Let $k\in\{1,\ldots,n\}$. Let $\bar{p}_k=p_1\cdot\ldots\cdot p_{k-1}\cdot p_{k+1}\cdot\ldots\cdot p_n$.
As $p_k$ and $\bar{p}_k$ are coprime, there are polynomials $q_k$ and $\bar{q}_k$ satisfying
$$
q_kp_k+\bar{q}_k\bar{p}_k = 1
$$
Let $B_k = q_k(T)p_k(T)$ and $\bar{B}_k = \bar{q}_k(T)\bar{p}_k(T)$. As $q_kp_k+\bar{q}_k\bar{p}_k = 1$, we have $B+\bar{B} = I$.
Now we check if there is a non-trivial solution of $\alpha_1 v_1+\ldots+\alpha_n v_n=0$.
We have
$$
0 = \bar{B}_k v_i \;\;\forall i\in\{1,\ldots,k-1,k+1,\ldots,n\}
$$
because $\bar{B}_k$ contains $p_i(T)$ as one of its factors, and all the factors commutate. Therefore,
$$
0 = \bar{B}_k (\alpha_1 v_1+\ldots+\alpha_{k-1}v_{k-1}+\alpha_{k+1}v_{k+1}+\ldots+\alpha_n v_n)
$$
On the other hand, we have
$$
0 = \bar{B}_k (\alpha_1 v_1+\ldots+\alpha_n v_n)
$$
because we assumed $\alpha_1 v_1+\ldots+\alpha_n v_n=0$.
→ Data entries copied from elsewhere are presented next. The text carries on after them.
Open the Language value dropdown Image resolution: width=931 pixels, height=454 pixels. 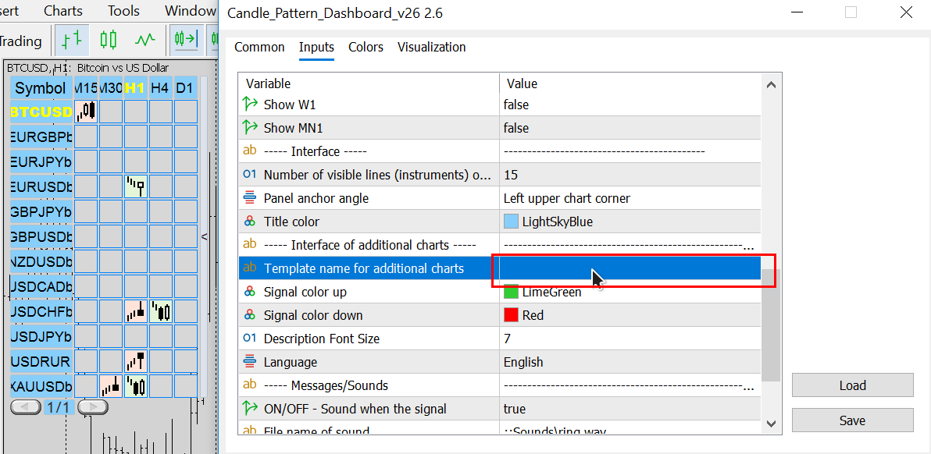pyautogui.click(x=630, y=362)
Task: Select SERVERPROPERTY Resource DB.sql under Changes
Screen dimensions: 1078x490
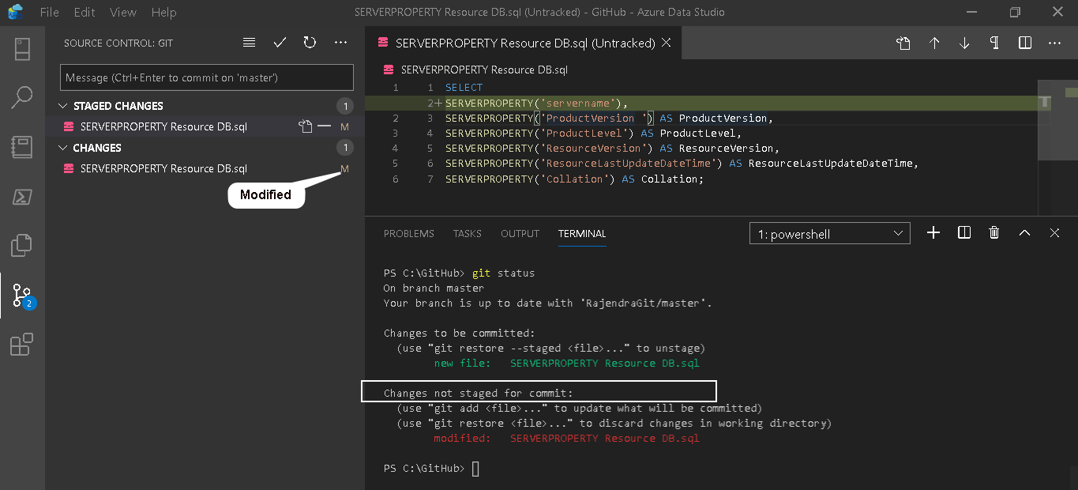Action: 163,168
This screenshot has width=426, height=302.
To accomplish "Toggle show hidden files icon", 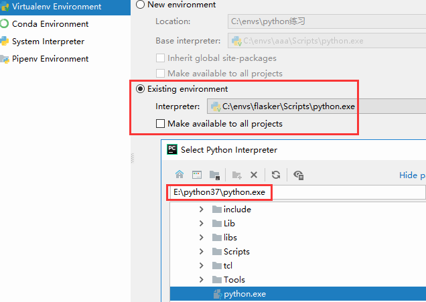I will pos(299,175).
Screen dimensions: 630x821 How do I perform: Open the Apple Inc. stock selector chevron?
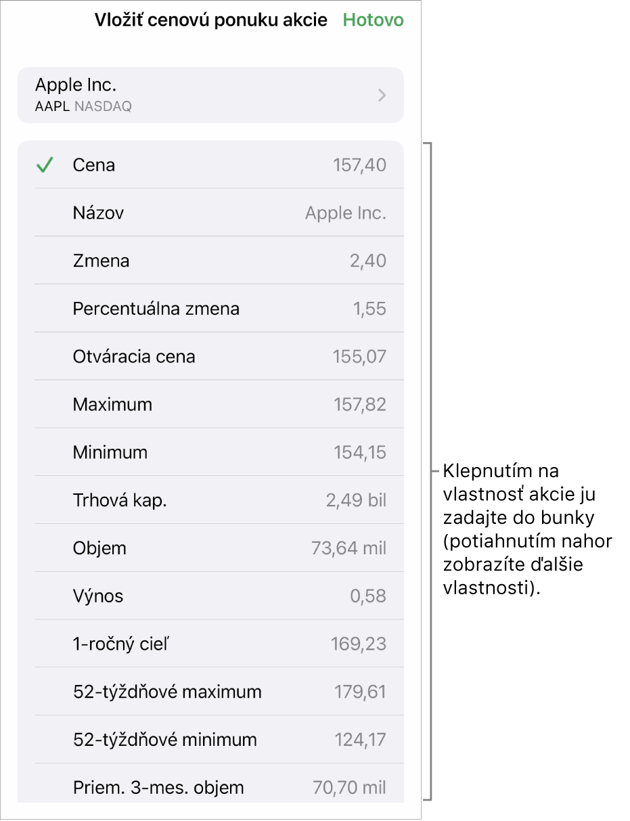coord(382,95)
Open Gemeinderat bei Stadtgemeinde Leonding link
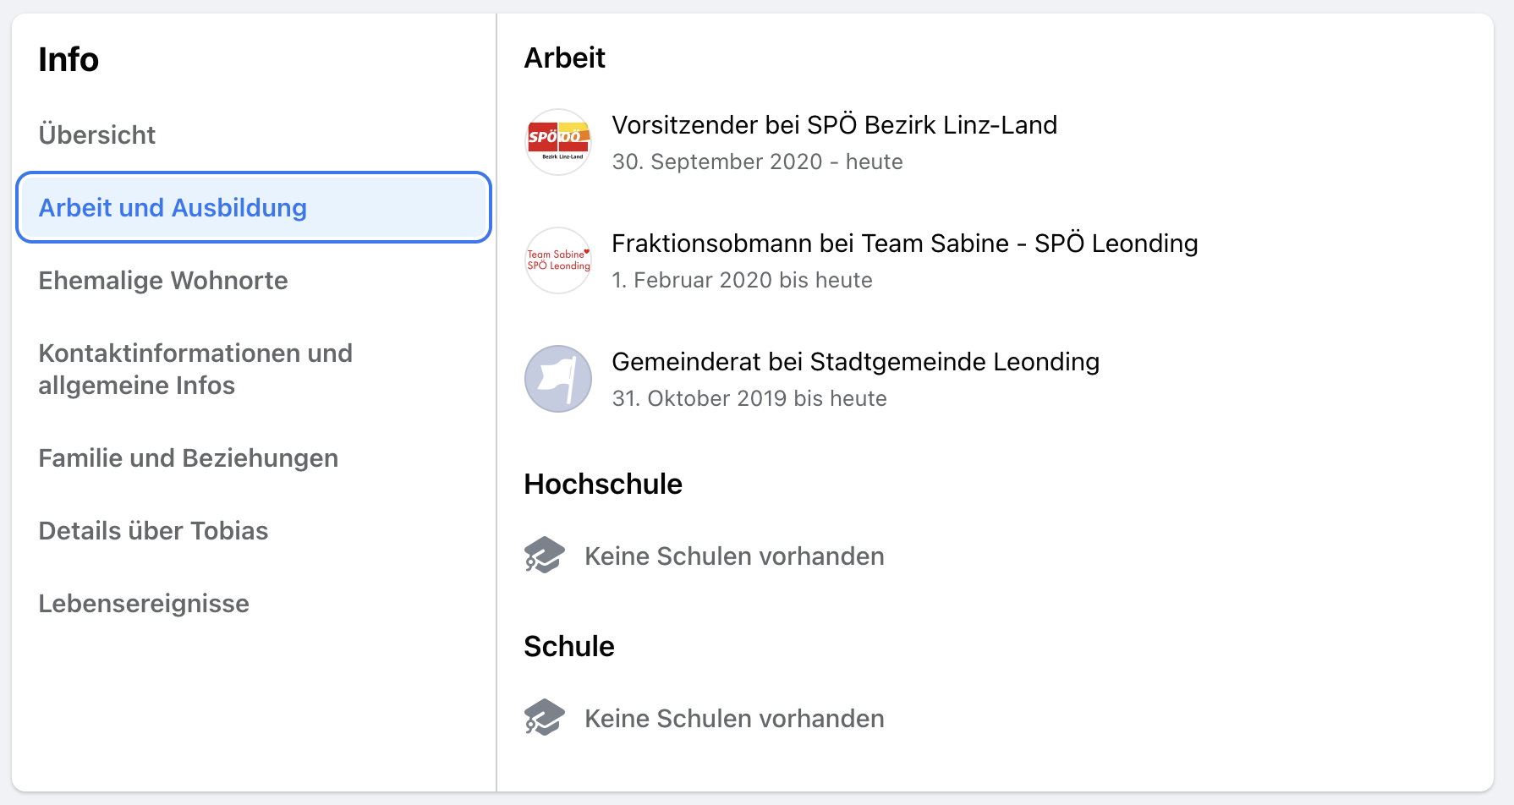 click(x=855, y=362)
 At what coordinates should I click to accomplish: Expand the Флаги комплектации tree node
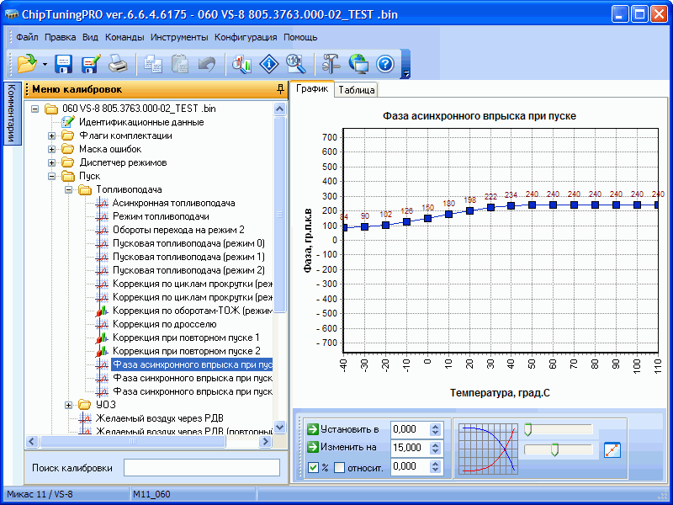(52, 136)
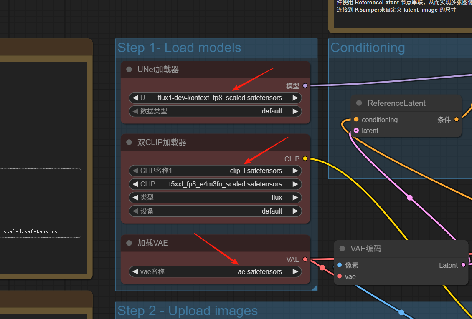Select the Step 1- Load models group title
472x319 pixels.
179,48
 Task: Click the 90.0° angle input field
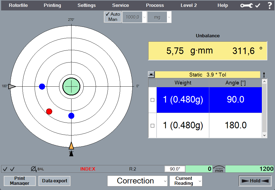pyautogui.click(x=175, y=169)
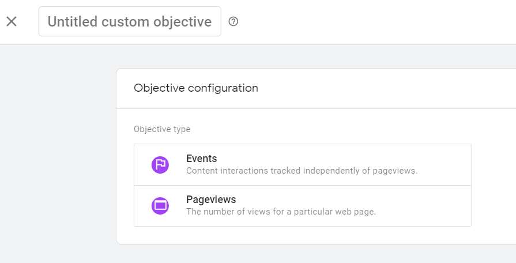Focus the Untitled custom objective name field
This screenshot has width=516, height=263.
[130, 22]
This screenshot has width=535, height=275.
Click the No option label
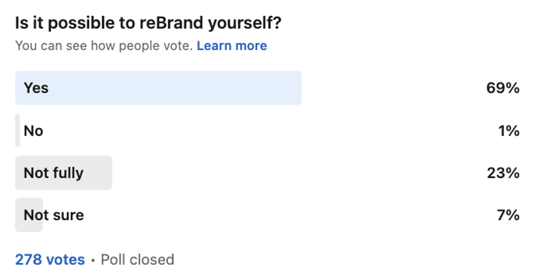(x=33, y=131)
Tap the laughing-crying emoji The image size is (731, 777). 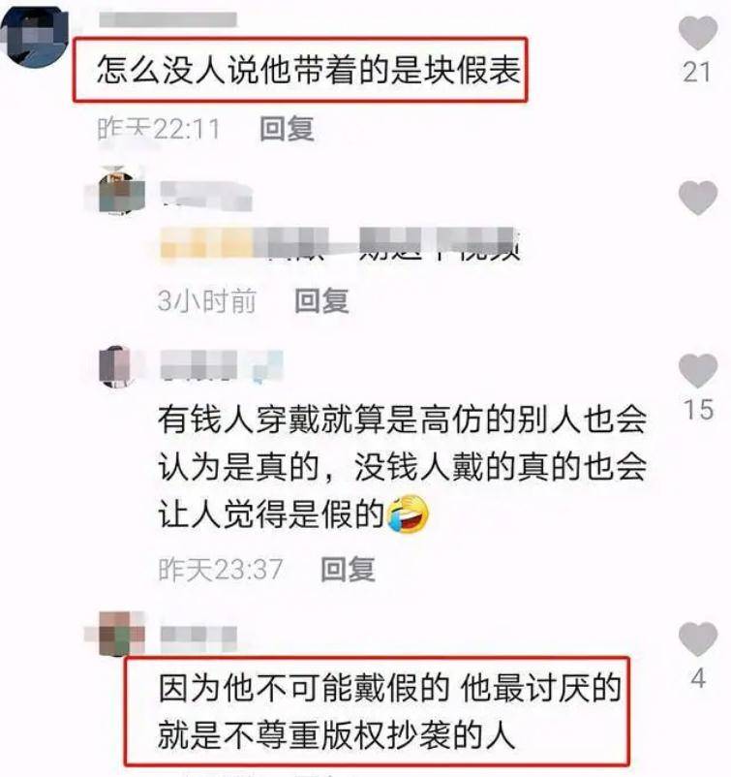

If we subtract the last two equations, we get
$$
\bar{B}_k\alpha_k v_k = 0
$$
As $B_k\alpha_k v_k = 0$, we finally find
$$
\alpha_k v_k = (I)\cdot\alpha_k v_k = (B_k+\bar{B}_k)\cdot\alpha_k v_k
= B_k\alpha_k v_k+\bar{B}_k\alpha_k v_k = 0
$$
from which we conclude $\alpha_k = 0$